Lie algebras of same dimension are isomorphic I just began studying Lie algebras and I'm trying to prove that two Lie algebras $\frak g$ and $\frak h$ are isomorphic if and only if they have the same dimension.
If they're isomorphic, then proving that they have the same dimension goes just like for vector spaces, I guess.
Now, if $\{g_i\}_{i \in I}$ and $\{h_i\}_{i \in I}$ are bases for $\frak g$ and $\frak h$, we can define a linear map $T\colon {\frak g}\to {\frak h}$ by $Tg_i = h_i$, for all $i \in I$, and extending.

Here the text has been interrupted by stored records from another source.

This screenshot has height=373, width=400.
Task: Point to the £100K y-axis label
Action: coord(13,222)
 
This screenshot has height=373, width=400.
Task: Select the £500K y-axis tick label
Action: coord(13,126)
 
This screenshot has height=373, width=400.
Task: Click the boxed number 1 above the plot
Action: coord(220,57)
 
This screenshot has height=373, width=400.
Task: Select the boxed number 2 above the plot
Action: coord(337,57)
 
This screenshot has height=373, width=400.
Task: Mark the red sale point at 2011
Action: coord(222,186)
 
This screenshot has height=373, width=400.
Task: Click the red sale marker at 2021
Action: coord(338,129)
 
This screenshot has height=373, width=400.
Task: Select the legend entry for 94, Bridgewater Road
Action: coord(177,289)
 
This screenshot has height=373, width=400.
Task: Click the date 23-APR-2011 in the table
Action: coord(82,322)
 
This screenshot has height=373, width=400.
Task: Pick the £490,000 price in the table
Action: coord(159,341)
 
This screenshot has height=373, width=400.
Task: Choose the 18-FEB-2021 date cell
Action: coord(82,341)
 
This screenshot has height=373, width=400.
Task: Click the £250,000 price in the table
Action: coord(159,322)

But then we should check that $T$ also preserves commutators, so $T$ will be a morphism of Lie algebras.
If $[g_i,g_j] = \sum_k c_{ij}^kg_k$ and $[h_i,h_j]= \sum_k d_{ij}^kh_k$, writing $x=  \sum_i a_i g_i$ and $y = \sum_j b_jg_j$, I got: $$ T[x,y] = \sum_{i,j,k}a_ib_jc_{ij}^k h_k, \qquad [Tx,Ty] = \sum_{i,j,k} a_ib_j d_{ij}^k h_k. $$How can I prove that $c_{ij}^k = d_{ij}^k$? I guess I should use Jacobi's identity, but I'm not sure of how exactly doing this. Help?

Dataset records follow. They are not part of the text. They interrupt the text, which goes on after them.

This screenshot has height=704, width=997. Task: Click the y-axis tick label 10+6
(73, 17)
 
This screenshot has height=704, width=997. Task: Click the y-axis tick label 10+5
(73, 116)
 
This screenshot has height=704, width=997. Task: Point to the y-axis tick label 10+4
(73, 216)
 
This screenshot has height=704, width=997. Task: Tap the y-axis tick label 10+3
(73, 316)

 A: It is not true. Take  the set of all $6\times6$ matrices with usual bracket operation $[A,B]=AB-BA$. This is 36-dimensional Lie algebra.
Now look at upper triangular matrices of size $9\times 9$, under the 'same' operation. This is of dimension $9\times8/2=36$. They are not isomorphic. (Second one is solvable, whereas the first is not). Of course it is much easier to give example with one of them  with trivial Lie algebra structure.
A: The minimal counterexample is of dimension $2$. Every $2$-dimensional Lie algebra over a field $K$ is either isomorphic to the abelian Lie algebra $K^2$, or to the solvable, non-abelian Lie algebra $\mathbb{r}_2(K)$, with basis $(x,y)$ and Lie bracket $[x,y]=x$. These two Lie algebras cannot be isomorphic for various reasons. The most obvious property is that $K^2$ has zero brackets, and $\mathbb{r}_2(K)$ has not. Another invariant is that $\dim Der(K^2))=4$ whereas $\dim Der(\mathbb{r}_2(K))=2$ for the derivation algebras.
A third argument is that $L=\mathbb{r}_2(K)$ is not nilpotent. Indeed $[L,[L,L]]=[L,L]$ stabilizes. Of course, $K^2$ is nilpotent.